Et la première partie du roman, qui nous plonge dans l’enfer du bagne, au plus près des gamins molestés, vibre de cette colère qui est à la fois son moteur et sa malédiction. On y trouve sans doute quelques-unes de ses pages les plus terribles, les plus insoutenables, dont on ne peut ignorer qu’elles sont aussi terriblement véridiques. Des sévices quotidiens à l’atroce séquence de l’évasion, mettant en scène des gens quelconques – les bons citoyens de Belle-Île-En-Mer, métamorphosés en monstres ordinaires -, Chalandon ne nous épargne rien ; mieux vaut avoir le cœur bien accroché.
Par comparaison, la deuxième partie du roman, qui accompagne Jules Bonnot dans son hypothèse de rédemption, ne peut rivaliser avec la précédente, en dépit des efforts du romancier pour nous confronter à la rage qui anime son jeune héros et prend parfois le pas sur la générosité dont il fait l’objet. Dans tous ses romans, Sorj Chalandon danse souvent sur le fil des bons sentiments ; ici, le numéro d’équilibriste frôle régulièrement la sortie de route. Les violons sont de sortie, le mélo enrobe de mélasse quelques scènes bien trop sucrées, et le texte perd hélas de sa force.

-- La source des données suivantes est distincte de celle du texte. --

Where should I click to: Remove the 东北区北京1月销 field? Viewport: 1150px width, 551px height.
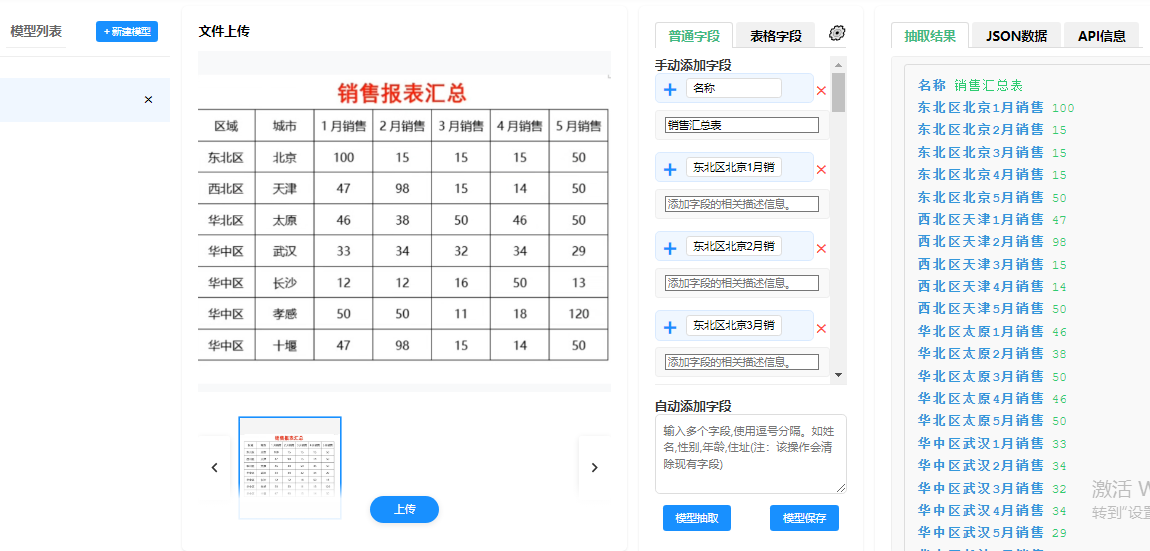[821, 170]
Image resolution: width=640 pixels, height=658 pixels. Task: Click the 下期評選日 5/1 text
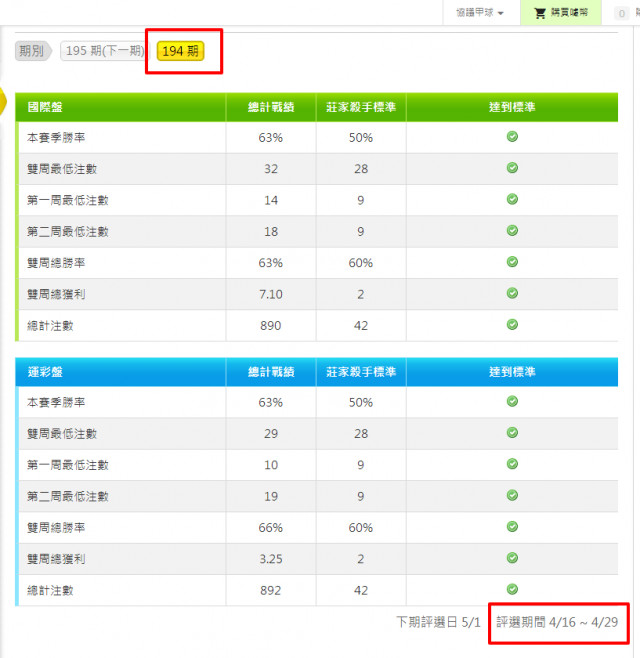tap(438, 622)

La chute, concise et terrible, écho à la noirceur des débuts, relève le tout et nous fait quitter le roman dents serrées et cœur battant, ramenant le protagoniste sur sa trajectoire avec, néanmoins, une grandeur salvatrice.
Roman schizophrène, L’Enragé m’a tour à tour bousculé, dérangé, horrifié ; puis relâché, tenu à distance, un peu trop éloigné de sa vérité par excès de bons sentiments. Une lecture néanmoins essentielle par son sujet et ce qu’il m’a révélé d’une histoire humaine proprement indigne. Le registre dans lequel, finalement, Sorj Chalandon nous est indispensable.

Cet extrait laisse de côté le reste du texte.